In the summer of 2020, former Bon Appetit editor in chief Adam Rappaport resigned amid a firestorm of criticism regarding photos of him in brown-face. Almost immediately after the photos surfaced, Sohla El-Waylly, a chef featured prominently in the Bon Appetit YouTube videos, brought to light the toxic work culture present throughout the Bon Appetit company. El-Waylly, one of the few women of color working at Bon Appetit, received little to no compensation for her video appearances. Meanwhile, the white video contributors were being paid hundreds of dollars per video, on top of their BA salary. A flurry of activity ensued, and the BA YouTube channel hadn’t released any content in weeks. Many of the contributors maintain they won’t resume producing content until minority contributors receive equal compensation for their work. Hopefully we will see some major positive changes at BA soon.
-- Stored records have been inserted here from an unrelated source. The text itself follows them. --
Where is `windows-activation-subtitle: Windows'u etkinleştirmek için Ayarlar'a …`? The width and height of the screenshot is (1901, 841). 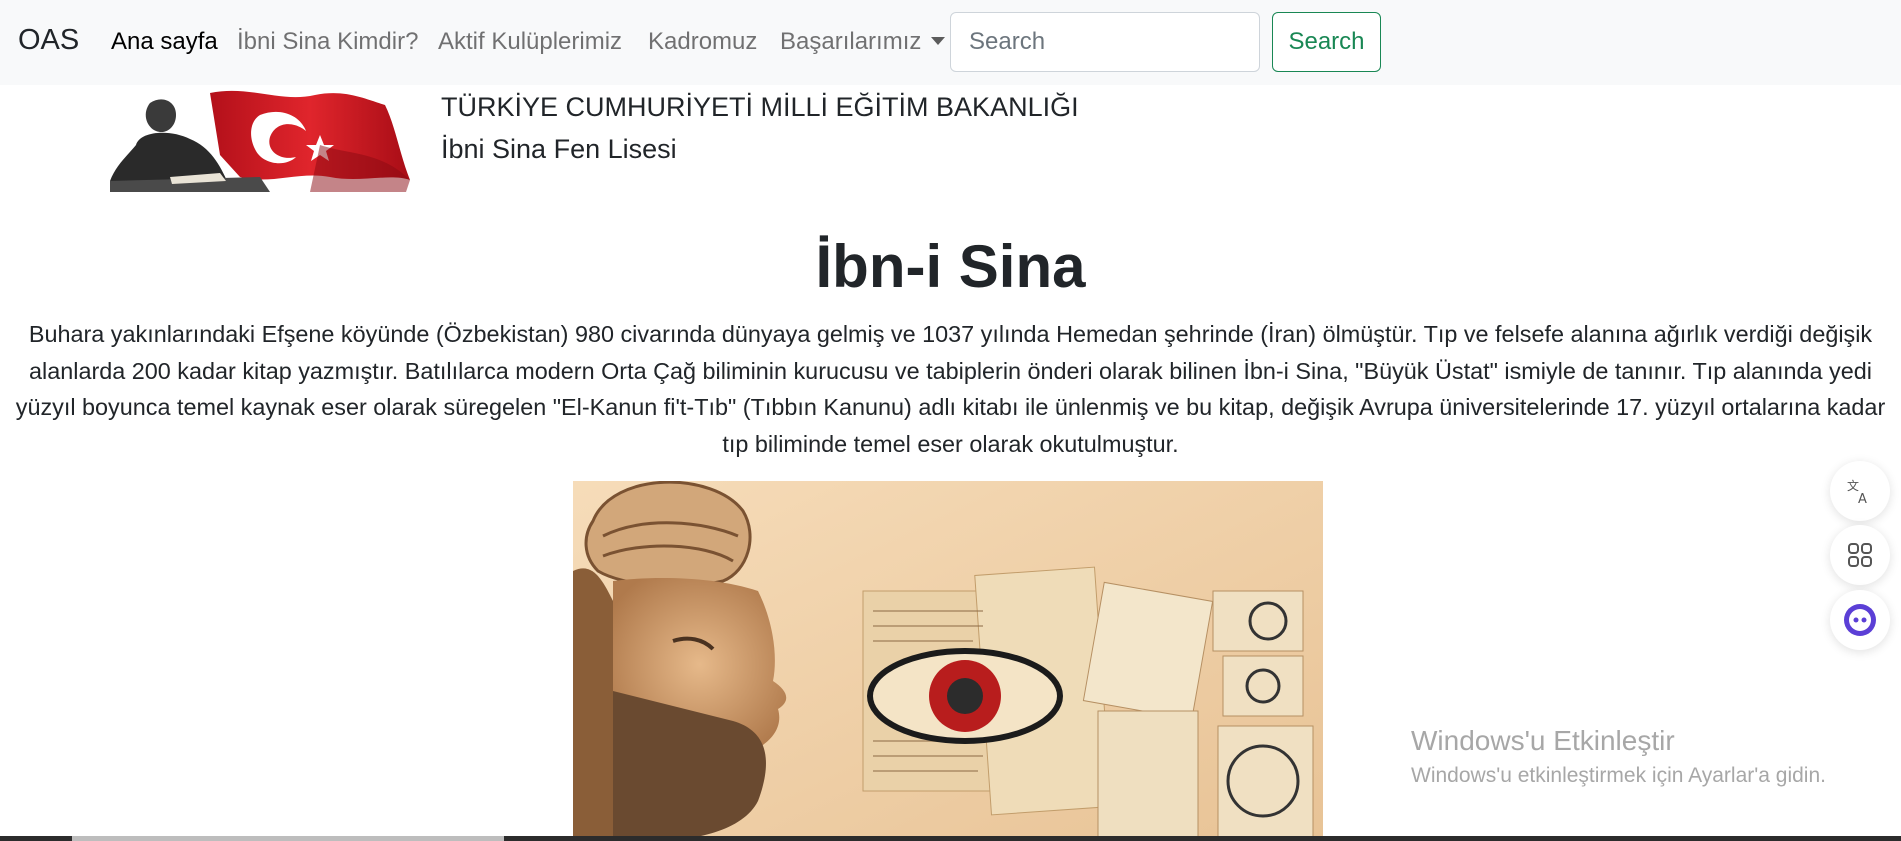
windows-activation-subtitle: Windows'u etkinleştirmek için Ayarlar'a … is located at coordinates (1618, 776). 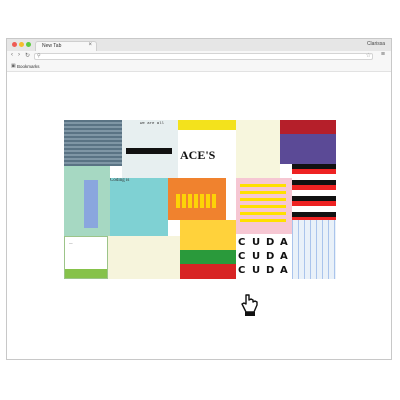 What do you see at coordinates (91, 204) in the screenshot?
I see `tile-blue-block` at bounding box center [91, 204].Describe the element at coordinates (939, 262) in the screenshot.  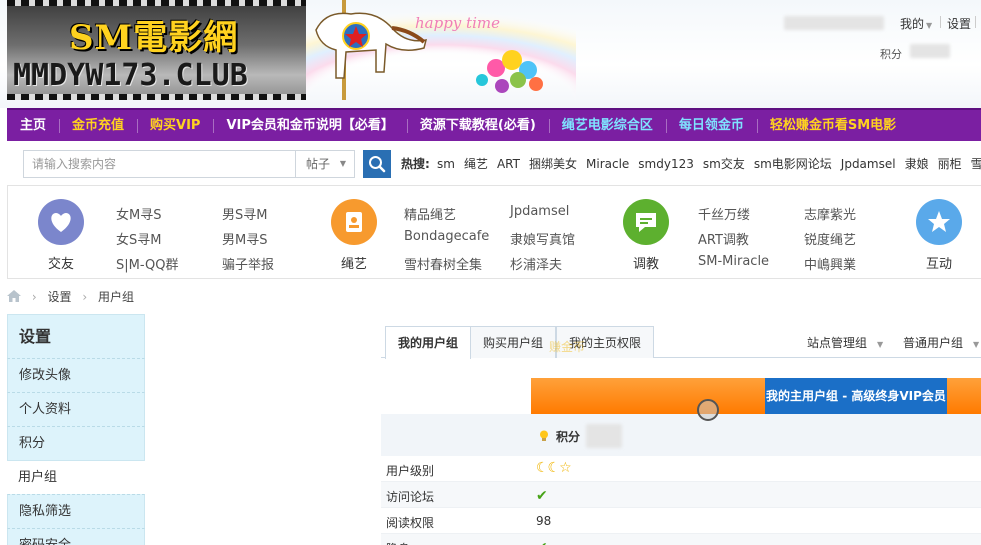
I see `category-3-name: 互动` at that location.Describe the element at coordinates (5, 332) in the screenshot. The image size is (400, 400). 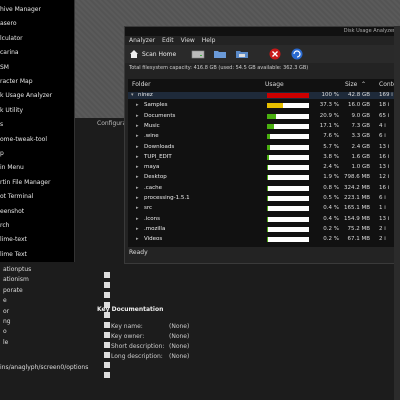
I see `config-tree-item: o` at that location. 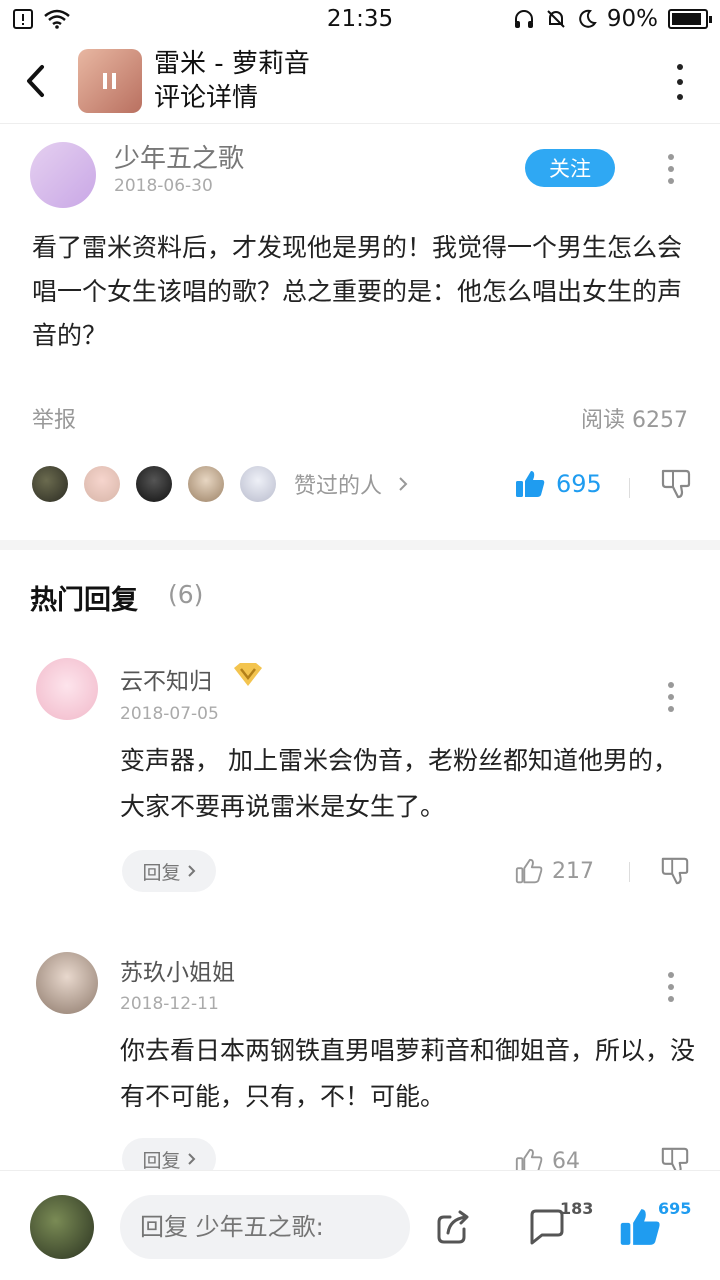 I want to click on comment-like-count: 695, so click(x=579, y=484).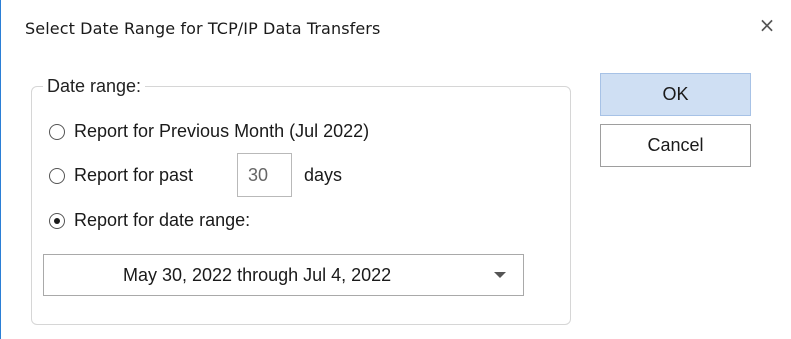 This screenshot has height=339, width=791. I want to click on chevron-down-icon, so click(500, 275).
But unfortunately, as of writing this, it’s been rather quiet on their end.
I’m not a gender studies scholar, but there is certainly something interesting about how cooking, at home, unpaid, is often associated with women, whereas being a career chef is male-dominated.
It’s plain to see that the food industry, both virtually and in real life, has issues to be addressed. This is one of those examples where representation absolutely matters. As a man without culinary skills, seeing Rea create beautiful and delicious food gave me the confidence to figure things out in the kitchen. If he could do it, so could I. Everyone deserves the opportunity to feel this way, be it in learning how to cook or anything else.
In my mind, the easiest way we can secure that is by diversifying the pool of individuals who see major success in the food industry beyond, primarily, white men. I don’t want to diminish the success of the many women who have carved out a significant space in the upper echelons of the food world. But I think it’s important to keep pushing and democratizing. I can promise you that there’s college kids the world over who need to learn how to saute onions ASAP, and they’re not just straight, white guys.